>> BEGIN

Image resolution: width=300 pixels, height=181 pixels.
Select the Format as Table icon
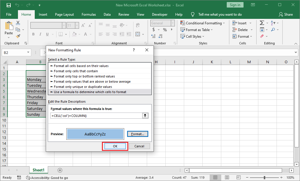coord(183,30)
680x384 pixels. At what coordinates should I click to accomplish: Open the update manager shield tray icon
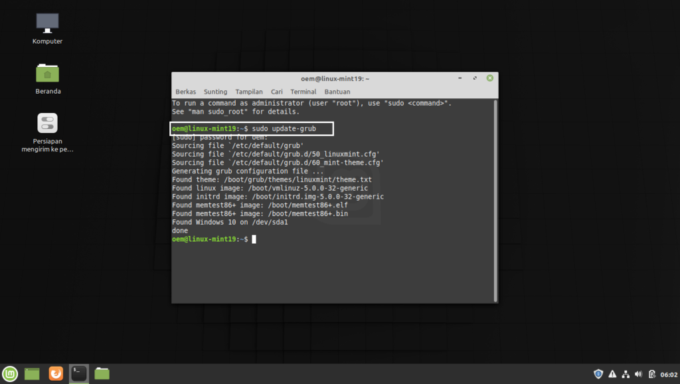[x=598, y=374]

>> END
>> BEGIN

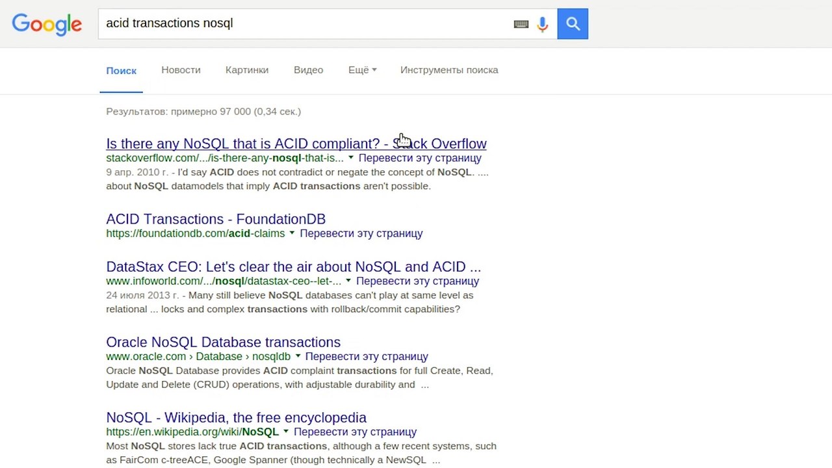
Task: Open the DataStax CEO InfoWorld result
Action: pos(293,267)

>> END
>> BEGIN

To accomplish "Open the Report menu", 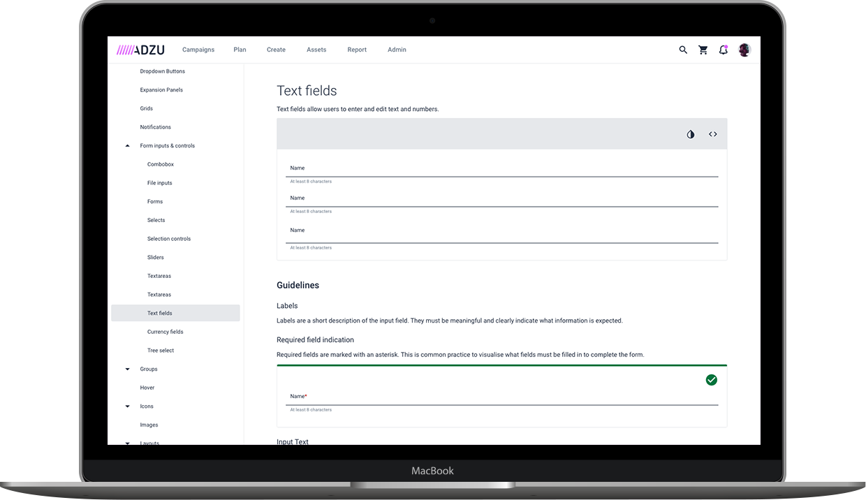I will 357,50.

>> END

SET PROBLEM: Please rewrite the material from the line with "Image resolution: width=300" to the line with "coord(183,30)", both included, as a Markdown table with the columns Row and Line, numbering each line and leaving out blank lines and the pictures.

FULL OUTPUT:
| Row | Line |
|---|---|
| 1 | Image resolution: width=300 pixels, height=181 pixels. |
| 2 | Select the Format as Table icon |
| 3 | coord(183,30) |